Their function was essentially the same as the Hovfröken: they performed secretarial duties, answered letters, made purchases, acted as messengers, delivered orders, performed smaller representational duties such as attending weddings and funerals in the nobility as in place of the queen, and accompanied the queen as her company and entourage.

However, the Statsfru had more privileges than the unmarried Hovfröken and the widowed Överhovmästarinna.

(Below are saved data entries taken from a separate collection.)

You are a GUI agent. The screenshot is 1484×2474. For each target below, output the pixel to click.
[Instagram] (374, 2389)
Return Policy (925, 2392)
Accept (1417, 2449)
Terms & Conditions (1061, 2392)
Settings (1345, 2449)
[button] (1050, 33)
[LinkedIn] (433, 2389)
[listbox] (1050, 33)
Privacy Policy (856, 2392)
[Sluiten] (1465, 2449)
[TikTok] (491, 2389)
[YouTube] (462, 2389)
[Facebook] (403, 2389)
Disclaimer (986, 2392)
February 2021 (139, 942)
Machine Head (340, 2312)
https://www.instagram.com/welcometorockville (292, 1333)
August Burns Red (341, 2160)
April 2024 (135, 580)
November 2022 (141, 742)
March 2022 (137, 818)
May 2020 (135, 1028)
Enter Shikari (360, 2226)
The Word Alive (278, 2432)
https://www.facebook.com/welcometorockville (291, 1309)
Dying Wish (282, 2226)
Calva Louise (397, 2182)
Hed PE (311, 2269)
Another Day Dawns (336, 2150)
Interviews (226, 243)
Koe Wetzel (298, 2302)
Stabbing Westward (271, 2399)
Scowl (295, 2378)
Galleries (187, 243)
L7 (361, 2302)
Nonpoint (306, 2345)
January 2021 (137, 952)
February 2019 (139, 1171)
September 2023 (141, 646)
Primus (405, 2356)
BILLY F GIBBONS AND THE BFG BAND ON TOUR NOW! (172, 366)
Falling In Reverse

Because they were married and expected to be able to attend their families, they were permitted to make their own terms, could negotiate their salary and refuse assignments.
Like the Hovfröken, they had their own room at the royal palace, personal servants and free use of a carriage from the royal stables; but in contrast to the Hovfröken, they were also permitted to visit the private rooms of the queen without permission of the Överhovmästarinna, and they took their orders directly from the queen and not from the Överhovmästarinna. They could also act as the deputy of the Överhovmästarinna when she was absent from court.

They wore a black uniform with a blue ribbon over their chest with the queen's initials in the form of jewelry.

All queens and queen dowagers since between 1774 and 1965 had Statsfru with the exception of Josephine of Leuchtenberg.

==Modern function==

The function of statsfru was transformed in the late 20th-century from a function divided on several people, to become the title for only one person, the senior lady-in-waiting of the queen.

When queen Louise Mountbatten died in 1965, her senior lady-in-waiting, the överhovmästarinna Astrid Rudebeck, remained at the royal household in service of king Gustaf VI Adolf, acting as his deputy hostess in the absence of a queen. When Alice Trolle-Wachtmeister was appointed to be the senior lady-in-waiting of the next queen in 1978, she was given the title Statsfru, instead of the traditional title of Överhovmästarinna.